All of lore.kernel.org
 help / color / mirror / Atom feed
From: Chris Wilson <chris@chris-wilson.co.uk>
To: Tvrtko Ursulin <tvrtko.ursulin@linux.intel.com>,
	intel-gfx@lists.freedesktop.org
Subject: Re: [PATCH 12/32] drm/i915: Invert the GEM wakeref hierarchy
Date: Thu, 18 Apr 2019 14:07:49 +0100	[thread overview]
Message-ID: <155559286924.4314.12445180445128039391@skylake-alporthouse-com> (raw)
In-Reply-To: <07b1d8d6-eb75-e5c1-1792-6d1d0ebfa499@linux.intel.com>

Quoting Tvrtko Ursulin (2019-04-18 13:42:59)
> 
> On 17/04/2019 08:56, Chris Wilson wrote:
> > +static bool switch_to_kernel_context(struct intel_engine_cs *engine)
> > +{
> > +     struct i915_request *rq;
> > +
> > +     /* Already inside the kernel context, safe to power down. */
> > +     if (engine->wakeref_serial == engine->serial)
> > +             return true;
> > +
> > +     /* GPU is pointing to the void, as good as in the kernel context. */
> > +     if (i915_reset_failed(engine->i915))
> > +             return true;
> > +
> > +     /*
> > +      * Note, we do this without taking the timeline->mutex. We cannot
> > +      * as we may be called while retiring the kernel context and so
> > +      * already underneath the timeline->mutex. Instead we rely on the
> > +      * exclusive property of the intel_engine_park that prevents anyone
> > +      * else from creating a request on this engine. This also requires
> > +      * that the ring is empty and we avoid any waits while constructing
> > +      * the context, as they assume protection by the timeline->mutex.
> > +      * This should hold true as we can only park the engine after
> > +      * retiring the last request, thus all rings should be empty and
> > +      * all timelines idle.
> > +      */
> > +     rq = __i915_request_create(engine->kernel_context, GFP_NOWAIT);
> > +     if (IS_ERR(rq))
> > +             /* Context switch failed, hope for the best! Maybe reset? */
> > +             return true;
> > +
> > +     /* Check again on the next retirement. */
> > +     engine->wakeref_serial = engine->serial + 1;
> 
> Is engine->serial guaranteed to be stable at this point? I guess so 
> since there can only be one park at a time.

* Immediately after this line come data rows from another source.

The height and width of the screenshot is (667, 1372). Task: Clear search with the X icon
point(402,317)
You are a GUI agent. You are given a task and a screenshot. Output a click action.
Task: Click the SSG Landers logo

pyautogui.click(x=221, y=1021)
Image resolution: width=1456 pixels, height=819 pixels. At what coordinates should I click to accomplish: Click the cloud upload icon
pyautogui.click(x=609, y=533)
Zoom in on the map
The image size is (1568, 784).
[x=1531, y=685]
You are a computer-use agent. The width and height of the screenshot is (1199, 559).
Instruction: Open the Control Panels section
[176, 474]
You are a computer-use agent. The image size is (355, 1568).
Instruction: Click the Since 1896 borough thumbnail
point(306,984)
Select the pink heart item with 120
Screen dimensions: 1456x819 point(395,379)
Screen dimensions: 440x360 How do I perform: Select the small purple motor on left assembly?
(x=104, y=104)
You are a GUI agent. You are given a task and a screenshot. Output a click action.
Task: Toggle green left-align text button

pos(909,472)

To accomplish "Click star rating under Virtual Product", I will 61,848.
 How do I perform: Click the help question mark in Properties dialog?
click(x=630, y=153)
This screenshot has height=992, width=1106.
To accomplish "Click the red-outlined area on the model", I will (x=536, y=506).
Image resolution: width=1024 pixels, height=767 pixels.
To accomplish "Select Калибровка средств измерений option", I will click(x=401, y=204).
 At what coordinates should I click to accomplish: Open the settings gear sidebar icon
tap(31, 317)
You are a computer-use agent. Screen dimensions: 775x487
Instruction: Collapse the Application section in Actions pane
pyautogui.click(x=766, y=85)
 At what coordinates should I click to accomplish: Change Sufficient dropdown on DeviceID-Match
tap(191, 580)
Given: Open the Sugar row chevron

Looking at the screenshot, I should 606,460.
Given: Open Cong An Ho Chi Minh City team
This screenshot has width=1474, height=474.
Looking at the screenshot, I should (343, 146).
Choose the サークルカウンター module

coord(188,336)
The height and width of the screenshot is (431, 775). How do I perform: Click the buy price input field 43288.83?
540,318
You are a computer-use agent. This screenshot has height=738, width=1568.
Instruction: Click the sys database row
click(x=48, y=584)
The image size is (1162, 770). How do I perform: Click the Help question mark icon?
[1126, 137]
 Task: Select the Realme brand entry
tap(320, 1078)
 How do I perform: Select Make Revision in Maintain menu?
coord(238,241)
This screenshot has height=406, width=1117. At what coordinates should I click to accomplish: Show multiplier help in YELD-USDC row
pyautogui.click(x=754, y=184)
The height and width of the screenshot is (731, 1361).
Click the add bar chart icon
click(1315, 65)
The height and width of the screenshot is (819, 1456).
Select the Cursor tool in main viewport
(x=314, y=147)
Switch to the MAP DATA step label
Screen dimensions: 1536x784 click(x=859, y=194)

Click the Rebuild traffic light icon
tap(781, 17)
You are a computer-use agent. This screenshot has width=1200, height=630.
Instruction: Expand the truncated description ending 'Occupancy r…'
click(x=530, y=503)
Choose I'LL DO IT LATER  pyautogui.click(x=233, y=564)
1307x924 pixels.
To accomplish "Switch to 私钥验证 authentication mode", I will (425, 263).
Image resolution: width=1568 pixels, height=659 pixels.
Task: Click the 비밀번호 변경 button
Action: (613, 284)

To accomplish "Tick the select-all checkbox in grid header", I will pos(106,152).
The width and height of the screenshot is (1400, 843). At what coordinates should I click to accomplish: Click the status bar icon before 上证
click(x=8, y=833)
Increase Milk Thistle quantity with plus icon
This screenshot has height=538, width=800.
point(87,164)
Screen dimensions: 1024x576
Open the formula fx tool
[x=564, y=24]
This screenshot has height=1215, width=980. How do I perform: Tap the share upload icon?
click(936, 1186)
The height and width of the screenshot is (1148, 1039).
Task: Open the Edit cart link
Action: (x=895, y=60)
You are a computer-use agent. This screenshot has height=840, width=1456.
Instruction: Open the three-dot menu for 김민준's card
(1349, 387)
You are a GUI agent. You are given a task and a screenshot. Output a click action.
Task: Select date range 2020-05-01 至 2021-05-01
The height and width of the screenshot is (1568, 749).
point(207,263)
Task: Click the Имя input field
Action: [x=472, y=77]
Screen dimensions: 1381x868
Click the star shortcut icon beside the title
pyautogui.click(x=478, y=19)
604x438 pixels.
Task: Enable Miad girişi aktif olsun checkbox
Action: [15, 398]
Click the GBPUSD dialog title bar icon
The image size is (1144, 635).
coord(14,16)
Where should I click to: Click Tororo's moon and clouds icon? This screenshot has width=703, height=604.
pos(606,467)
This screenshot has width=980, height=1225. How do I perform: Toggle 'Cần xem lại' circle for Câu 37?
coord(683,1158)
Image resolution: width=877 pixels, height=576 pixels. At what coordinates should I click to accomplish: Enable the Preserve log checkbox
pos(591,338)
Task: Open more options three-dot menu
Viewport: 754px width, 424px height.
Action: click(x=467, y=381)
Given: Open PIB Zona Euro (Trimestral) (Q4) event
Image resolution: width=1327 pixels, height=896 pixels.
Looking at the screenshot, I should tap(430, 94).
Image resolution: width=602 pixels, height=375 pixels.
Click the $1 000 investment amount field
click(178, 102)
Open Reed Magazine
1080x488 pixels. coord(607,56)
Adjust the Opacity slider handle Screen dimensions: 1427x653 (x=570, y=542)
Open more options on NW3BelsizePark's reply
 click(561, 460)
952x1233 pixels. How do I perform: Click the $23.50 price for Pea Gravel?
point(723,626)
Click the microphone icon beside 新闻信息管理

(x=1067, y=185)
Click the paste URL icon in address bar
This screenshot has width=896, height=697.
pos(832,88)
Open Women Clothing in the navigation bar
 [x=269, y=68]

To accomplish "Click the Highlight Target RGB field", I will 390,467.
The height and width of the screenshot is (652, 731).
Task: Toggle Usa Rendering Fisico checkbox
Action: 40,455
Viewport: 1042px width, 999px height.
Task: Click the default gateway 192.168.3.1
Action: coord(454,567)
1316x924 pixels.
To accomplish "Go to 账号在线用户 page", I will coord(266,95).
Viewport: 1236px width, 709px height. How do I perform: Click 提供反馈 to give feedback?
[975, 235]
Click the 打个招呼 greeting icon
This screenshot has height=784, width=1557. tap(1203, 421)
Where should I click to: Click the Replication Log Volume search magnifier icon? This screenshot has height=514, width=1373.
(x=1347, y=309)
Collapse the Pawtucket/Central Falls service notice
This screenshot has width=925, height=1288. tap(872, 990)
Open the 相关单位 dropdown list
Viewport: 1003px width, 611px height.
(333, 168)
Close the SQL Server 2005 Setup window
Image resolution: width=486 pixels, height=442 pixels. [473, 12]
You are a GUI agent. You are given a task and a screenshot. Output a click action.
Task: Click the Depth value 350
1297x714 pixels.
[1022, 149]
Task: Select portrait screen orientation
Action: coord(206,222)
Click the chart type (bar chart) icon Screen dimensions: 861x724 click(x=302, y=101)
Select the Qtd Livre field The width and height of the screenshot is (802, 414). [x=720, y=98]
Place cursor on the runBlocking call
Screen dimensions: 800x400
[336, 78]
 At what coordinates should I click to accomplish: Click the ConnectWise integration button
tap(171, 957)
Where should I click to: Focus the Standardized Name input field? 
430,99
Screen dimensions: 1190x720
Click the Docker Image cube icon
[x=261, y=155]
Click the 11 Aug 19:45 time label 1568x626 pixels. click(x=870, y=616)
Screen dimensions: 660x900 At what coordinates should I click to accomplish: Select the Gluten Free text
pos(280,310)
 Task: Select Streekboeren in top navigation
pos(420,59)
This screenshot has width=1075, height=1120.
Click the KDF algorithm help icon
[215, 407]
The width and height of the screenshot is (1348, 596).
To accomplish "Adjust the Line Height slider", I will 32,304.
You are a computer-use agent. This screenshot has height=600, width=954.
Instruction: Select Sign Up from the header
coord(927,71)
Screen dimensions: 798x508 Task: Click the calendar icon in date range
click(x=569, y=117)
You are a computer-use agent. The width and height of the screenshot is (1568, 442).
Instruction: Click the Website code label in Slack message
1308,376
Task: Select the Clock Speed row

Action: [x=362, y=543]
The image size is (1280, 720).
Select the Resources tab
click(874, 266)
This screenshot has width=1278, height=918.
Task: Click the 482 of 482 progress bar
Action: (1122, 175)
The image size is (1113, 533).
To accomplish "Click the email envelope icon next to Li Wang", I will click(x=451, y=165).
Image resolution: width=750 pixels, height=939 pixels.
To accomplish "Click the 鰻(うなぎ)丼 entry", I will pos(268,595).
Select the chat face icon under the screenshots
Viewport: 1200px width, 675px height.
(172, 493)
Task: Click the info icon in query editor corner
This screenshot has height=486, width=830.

Yes, we're inside the engine unpark routine so we are serialised against
all other users of the engine.

> > +     __i915_request_commit(rq);
> > +
> > +     return false;
> > +}
> > +
> > +static int intel_engine_park(struct intel_wakeref *wf)
> > +{
> > +     struct intel_engine_cs *engine =
> > +             container_of(wf, typeof(*engine), wakeref);
> > +
> > +     /*
> > +      * If one and only one request is completed between pm events,
> > +      * we know that we are inside the kernel context and it is
> > +      * safe to power down. (We are paranoid in case that runtime
> > +      * suspend causes corruption to the active context image, and
> > +      * want to avoid that impacting userspace.)
> > +      */
> > +     if (!switch_to_kernel_context(engine))
> > +             return -EBUSY;
> 
> But it is ignored by intel_engine_pm_put. Should it be a WARN_ON or 
> something?

The intel_wakeref takes action and defers the put/parking. That's all we
need here, as the GEM layer stays awake with its background retire
worker still poking occasionally.

> > @@ -718,6 +721,7 @@ static void reset_prepare(struct drm_i915_private *i915)
> >       struct intel_engine_cs *engine;
> >       enum intel_engine_id id;
> >   
> > +     intel_gt_pm_get(i915);
> 
> It's not in the spirit of the patch to let engines wake up the gt?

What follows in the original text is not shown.